= Circus Redickuless =

Traveling circus

Circus Redickuless was a traveling circus created by punk-rock impresario Chicken John Rinaldi in 1995 in association with Michael Gump.

==History==
Formed in Los Angeles, largely with members of the LA and San Francisco Cacophony Society, the circus was formed on the premise of being completely without talent. No actual performers were allowed, only non-performers without any experience or desire to create professional acts.

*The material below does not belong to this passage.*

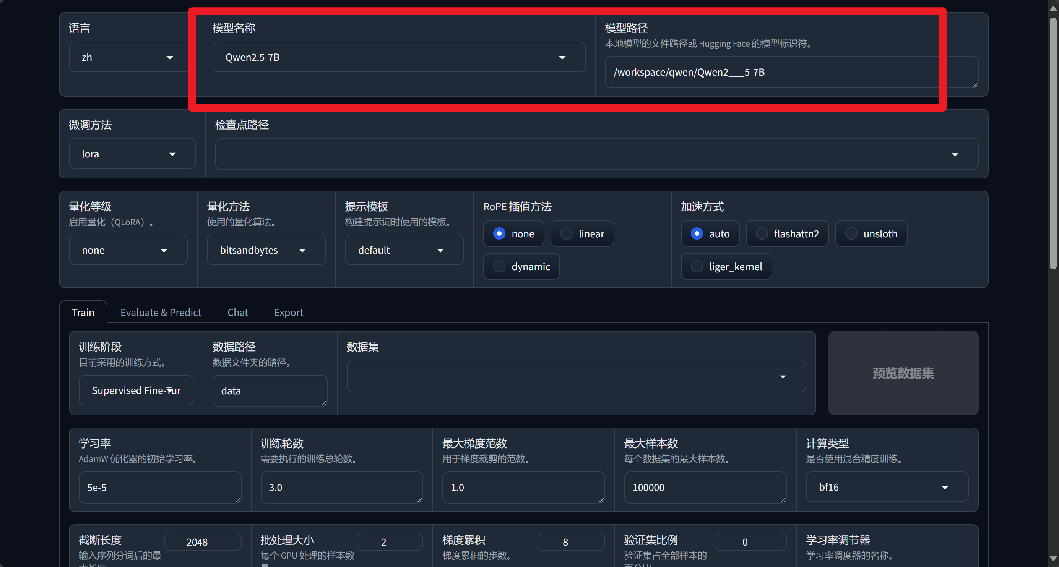The height and width of the screenshot is (567, 1059).
Task: Switch to the Evaluate & Predict tab
Action: pos(161,312)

Original line up included the Amazing Jarico Reese (now of Cyclecide Bike Rodeo) the talentless magician, Speed Metal tap dance: two girls barely tap dancing to heavy metal, Dammit the Amazing Wonder Dog: Chicken John's pet dog that couldn't jump through a hoop, The Vegan Geek, Tall Pall (whose amazing skill was being tall), The Talking Mime, The Mad Cow (an angry Punk in a cow suit), The Flaming Vomiteer (developed by Steve Wilkerson ['96], wherein he would vomit on stage and set it on fire) and many other equally talentless acts.

The Circus Redickuless toured for four years in various forms with a revolving cast of troupe members.

The 1995 tour was documented in Phillip Glau's film called Circus Redickuless which subsequently won "Best Documentary" at the 1998 New York Underground Film Festival.